Blanche pointed to their companion who was still seated by the window, now with her forehead resting on her hands, and said: "Look at Anna Bell. In what black melancholy is she plunged?"
"To the devil with melancholy!" answered Diana. "One has to fall in love with some German Prince in order to look so pitiful!"
"Who may the Prince Charming be?" Blanche inquired. "We know nothing of the secrets of that languis.h.i.+ng maid, except a few words uttered by her in her sleep--'Prince--Germany!--Germany!--My heart is all yours. Alas, my love can not be shared.'"
"Can Anna Bell be German?" asked Clorinde.
"Ask our good Dame Catherine about that. She is no doubt acquainted with the mystery of Anna Bell's birth, and may enlighten you on what you want to know. As for me, I know nothing about it."
"The German Prince has turned her head and made her forget poor Solange altogether," said Clorinde.
"The most famous preachers, among them Burning-Fire and Fra Herve the Cordelier, failed to draw the Marquis of Solange back to the fold of the Church. Anna Bell undertook his conversion, and, by grace from above--or from below--by virtue of her blue eyes or of her charming hips, the Huguenot became an ardent Catholic."
"But to whom does he render his devotions?" asked Clorinde, meaningly.
"To the Church, or to the chapel of our little friend?" The maids of honor laughed uproariously and Clorinde continued: "But let us return to our pasquils."

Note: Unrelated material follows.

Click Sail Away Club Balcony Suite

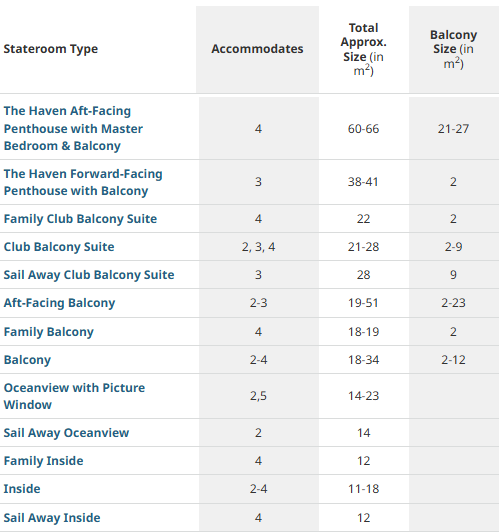tap(89, 275)
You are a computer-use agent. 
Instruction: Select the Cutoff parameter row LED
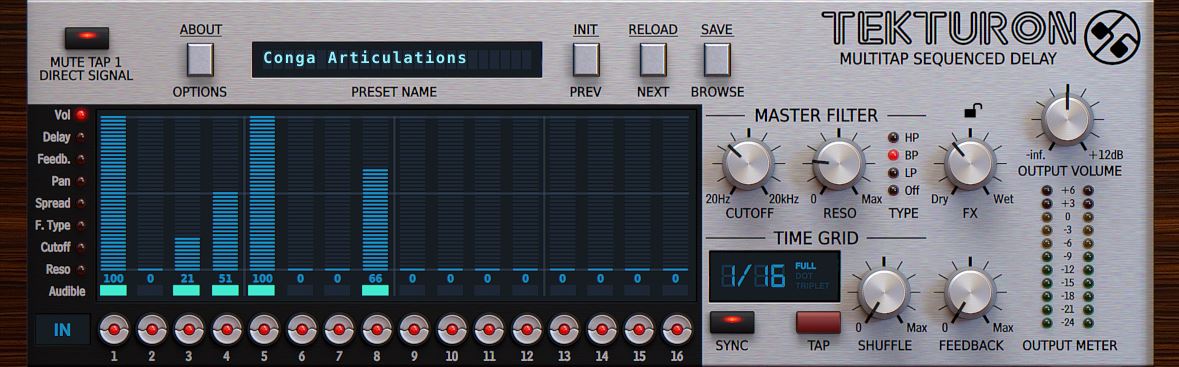tap(81, 247)
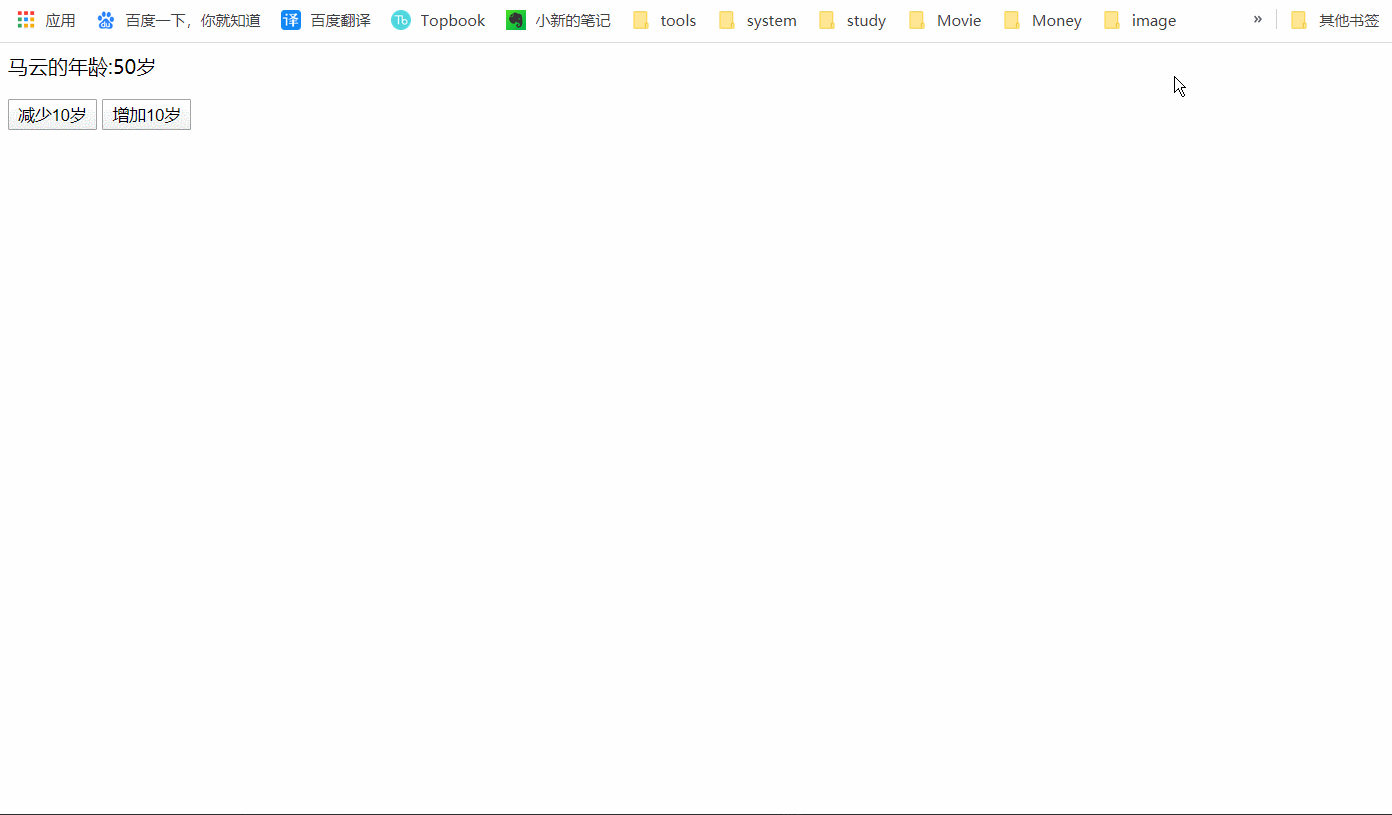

"This one," resumed Blanche of Verceil, "is odd on account of its form--and the climax is droll. Judge for yourselves:
"The poor people endure everything; The men-at-arms ravage everything; The Holy Church pensions everything; The favorites demand everything; The Cardinal grants everything; The Parliament registers everything; The Chancellor seals everything; The Queen-Mother runs everything; And only the Devil laughs at everything; Because the Devil will take everything."[57]
The loud hilarity of the maids of honor, whom the wind-up of the last pasquil amused intensely, finally attracted the attention of Anna Bell.
Her face bore the impress of profound sadness; her eyes were moist.
Fearing that she was the object of her companions' jests, the maid furtively wiped away her tears, stepped slowly towards the other young women, and let herself down beside Blanche of Verceil.